Reproduce the part of the listing below word for word, starting with the line that contains "Task: Select the ES (95% CI) column header" and going on through the line that contains "tap(17, 270)", with both of those lines included.

—————

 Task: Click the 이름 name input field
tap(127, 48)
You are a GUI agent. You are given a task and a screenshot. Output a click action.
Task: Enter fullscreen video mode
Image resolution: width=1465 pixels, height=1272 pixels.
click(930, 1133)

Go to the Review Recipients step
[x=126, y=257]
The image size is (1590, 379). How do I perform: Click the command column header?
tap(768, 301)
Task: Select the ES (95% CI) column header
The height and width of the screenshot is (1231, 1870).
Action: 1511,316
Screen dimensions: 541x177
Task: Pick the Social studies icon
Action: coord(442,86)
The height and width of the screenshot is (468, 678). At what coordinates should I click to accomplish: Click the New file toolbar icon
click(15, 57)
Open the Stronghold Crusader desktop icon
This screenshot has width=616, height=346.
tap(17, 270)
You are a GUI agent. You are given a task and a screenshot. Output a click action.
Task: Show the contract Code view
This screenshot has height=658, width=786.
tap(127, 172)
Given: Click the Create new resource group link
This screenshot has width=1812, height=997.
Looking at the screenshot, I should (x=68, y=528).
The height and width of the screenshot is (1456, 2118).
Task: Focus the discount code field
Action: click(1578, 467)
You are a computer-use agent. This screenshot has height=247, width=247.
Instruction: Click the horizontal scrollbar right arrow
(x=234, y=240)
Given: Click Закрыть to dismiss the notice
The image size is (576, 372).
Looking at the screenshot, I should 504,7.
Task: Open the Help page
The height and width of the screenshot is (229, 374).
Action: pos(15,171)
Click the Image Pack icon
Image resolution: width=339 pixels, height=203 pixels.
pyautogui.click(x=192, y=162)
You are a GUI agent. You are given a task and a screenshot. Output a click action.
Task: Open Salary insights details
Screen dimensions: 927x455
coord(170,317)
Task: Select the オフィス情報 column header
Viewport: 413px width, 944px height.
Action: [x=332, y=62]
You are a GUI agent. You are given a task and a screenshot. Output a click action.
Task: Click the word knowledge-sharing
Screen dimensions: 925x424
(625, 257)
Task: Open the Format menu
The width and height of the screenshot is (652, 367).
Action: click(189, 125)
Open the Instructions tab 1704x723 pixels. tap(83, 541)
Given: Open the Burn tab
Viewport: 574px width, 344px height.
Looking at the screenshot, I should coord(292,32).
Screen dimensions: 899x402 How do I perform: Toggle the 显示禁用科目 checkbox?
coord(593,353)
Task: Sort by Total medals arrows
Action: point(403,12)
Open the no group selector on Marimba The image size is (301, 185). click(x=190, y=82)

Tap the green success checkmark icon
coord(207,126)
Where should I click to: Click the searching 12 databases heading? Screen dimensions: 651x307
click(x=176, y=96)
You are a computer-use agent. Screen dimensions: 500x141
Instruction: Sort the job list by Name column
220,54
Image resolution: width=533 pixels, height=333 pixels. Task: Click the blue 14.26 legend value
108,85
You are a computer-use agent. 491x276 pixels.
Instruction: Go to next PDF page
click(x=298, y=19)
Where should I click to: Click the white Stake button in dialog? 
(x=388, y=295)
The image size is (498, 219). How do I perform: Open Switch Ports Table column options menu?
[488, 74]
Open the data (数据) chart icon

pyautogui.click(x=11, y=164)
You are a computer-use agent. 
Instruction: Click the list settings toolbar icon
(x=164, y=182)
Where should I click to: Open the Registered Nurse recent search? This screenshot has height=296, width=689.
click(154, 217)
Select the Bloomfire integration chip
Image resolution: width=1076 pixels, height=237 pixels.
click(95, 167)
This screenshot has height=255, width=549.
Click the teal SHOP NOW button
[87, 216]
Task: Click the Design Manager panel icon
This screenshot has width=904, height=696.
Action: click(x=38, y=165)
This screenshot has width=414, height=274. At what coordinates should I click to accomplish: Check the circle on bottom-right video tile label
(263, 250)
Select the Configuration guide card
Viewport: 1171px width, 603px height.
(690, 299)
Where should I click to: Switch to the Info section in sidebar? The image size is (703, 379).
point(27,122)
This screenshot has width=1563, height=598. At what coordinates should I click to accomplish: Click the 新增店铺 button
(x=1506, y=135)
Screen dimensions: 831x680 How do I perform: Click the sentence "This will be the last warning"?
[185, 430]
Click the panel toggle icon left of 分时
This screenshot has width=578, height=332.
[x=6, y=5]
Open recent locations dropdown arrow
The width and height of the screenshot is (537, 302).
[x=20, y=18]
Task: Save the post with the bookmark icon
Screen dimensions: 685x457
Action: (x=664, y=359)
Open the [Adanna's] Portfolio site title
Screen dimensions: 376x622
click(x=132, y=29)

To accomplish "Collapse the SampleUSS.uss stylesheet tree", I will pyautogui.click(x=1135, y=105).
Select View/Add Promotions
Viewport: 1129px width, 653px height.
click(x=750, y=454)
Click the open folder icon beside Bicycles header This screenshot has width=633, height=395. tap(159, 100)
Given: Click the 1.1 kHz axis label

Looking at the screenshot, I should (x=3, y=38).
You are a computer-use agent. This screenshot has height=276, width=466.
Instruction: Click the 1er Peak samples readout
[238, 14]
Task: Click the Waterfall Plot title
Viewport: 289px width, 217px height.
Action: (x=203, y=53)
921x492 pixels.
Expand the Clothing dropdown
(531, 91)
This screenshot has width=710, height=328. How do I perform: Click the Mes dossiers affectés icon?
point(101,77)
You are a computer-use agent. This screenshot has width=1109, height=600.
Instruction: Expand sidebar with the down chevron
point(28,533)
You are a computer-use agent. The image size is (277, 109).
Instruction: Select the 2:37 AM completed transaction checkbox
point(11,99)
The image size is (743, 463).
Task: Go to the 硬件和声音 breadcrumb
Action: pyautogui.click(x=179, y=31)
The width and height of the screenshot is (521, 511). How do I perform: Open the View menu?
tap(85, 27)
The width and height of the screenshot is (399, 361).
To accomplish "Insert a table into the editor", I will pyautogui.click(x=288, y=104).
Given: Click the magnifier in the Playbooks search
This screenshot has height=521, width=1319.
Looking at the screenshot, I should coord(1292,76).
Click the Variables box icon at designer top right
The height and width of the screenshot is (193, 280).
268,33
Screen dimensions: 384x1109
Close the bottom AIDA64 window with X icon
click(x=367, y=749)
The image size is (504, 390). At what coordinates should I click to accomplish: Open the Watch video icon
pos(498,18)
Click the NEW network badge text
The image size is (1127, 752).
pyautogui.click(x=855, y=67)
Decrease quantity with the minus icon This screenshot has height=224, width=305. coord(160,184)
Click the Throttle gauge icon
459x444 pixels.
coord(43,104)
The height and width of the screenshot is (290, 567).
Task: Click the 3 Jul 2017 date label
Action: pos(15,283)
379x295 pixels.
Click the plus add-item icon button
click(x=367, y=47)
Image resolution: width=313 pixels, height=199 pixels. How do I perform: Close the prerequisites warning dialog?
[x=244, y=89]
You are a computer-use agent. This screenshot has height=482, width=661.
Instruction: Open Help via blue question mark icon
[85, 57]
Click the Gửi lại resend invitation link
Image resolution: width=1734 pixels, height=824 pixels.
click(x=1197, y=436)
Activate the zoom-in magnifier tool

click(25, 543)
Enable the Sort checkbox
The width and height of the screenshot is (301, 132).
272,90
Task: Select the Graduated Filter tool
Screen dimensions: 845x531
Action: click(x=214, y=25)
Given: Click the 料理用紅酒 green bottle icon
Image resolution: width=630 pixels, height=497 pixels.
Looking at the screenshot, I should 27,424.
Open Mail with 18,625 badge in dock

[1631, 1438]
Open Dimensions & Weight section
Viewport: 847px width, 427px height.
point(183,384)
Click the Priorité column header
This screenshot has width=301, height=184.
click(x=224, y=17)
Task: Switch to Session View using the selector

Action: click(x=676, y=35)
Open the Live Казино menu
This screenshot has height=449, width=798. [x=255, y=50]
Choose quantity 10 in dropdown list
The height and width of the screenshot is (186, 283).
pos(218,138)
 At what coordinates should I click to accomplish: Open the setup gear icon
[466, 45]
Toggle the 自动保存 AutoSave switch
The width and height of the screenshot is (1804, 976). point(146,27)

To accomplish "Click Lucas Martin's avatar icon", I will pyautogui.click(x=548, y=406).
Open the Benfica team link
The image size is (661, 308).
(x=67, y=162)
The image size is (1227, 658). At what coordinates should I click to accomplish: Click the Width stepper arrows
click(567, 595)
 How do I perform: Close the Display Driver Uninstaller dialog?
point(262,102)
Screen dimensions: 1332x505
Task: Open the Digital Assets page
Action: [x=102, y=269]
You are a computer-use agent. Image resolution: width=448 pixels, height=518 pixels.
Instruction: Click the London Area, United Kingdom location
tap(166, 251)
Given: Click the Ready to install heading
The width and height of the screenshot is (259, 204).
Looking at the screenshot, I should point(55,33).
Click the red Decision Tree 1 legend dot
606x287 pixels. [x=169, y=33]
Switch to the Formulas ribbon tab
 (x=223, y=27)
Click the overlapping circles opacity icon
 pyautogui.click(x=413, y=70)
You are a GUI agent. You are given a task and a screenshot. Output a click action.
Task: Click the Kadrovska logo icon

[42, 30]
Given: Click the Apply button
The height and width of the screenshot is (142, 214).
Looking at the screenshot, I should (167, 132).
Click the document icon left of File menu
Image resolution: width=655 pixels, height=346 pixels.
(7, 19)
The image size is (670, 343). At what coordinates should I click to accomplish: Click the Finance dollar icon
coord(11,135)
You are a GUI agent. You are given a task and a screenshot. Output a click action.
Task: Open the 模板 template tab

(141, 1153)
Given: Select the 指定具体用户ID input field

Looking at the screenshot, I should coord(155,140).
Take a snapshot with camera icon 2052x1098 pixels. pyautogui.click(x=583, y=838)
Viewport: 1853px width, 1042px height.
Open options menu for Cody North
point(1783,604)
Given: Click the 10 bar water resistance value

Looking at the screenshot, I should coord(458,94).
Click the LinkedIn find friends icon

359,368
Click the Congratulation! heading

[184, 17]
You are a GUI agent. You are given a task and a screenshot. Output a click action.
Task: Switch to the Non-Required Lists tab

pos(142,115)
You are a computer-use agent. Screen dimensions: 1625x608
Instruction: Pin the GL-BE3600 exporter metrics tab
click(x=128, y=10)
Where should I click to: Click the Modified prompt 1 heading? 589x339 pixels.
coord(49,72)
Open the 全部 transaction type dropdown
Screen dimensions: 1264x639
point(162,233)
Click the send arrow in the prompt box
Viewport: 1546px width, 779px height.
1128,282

—————

▶ [Correct answer]
Task: Select the ES (95% CI) column header
The height and width of the screenshot is (1231, 1870).
Action: 1511,316
Screen dimensions: 541x177
Task: Pick the Social studies icon
Action: coord(442,86)
The height and width of the screenshot is (468, 678). At what coordinates should I click to accomplish: Click the New file toolbar icon
click(15, 57)
Open the Stronghold Crusader desktop icon
This screenshot has width=616, height=346.
tap(17, 270)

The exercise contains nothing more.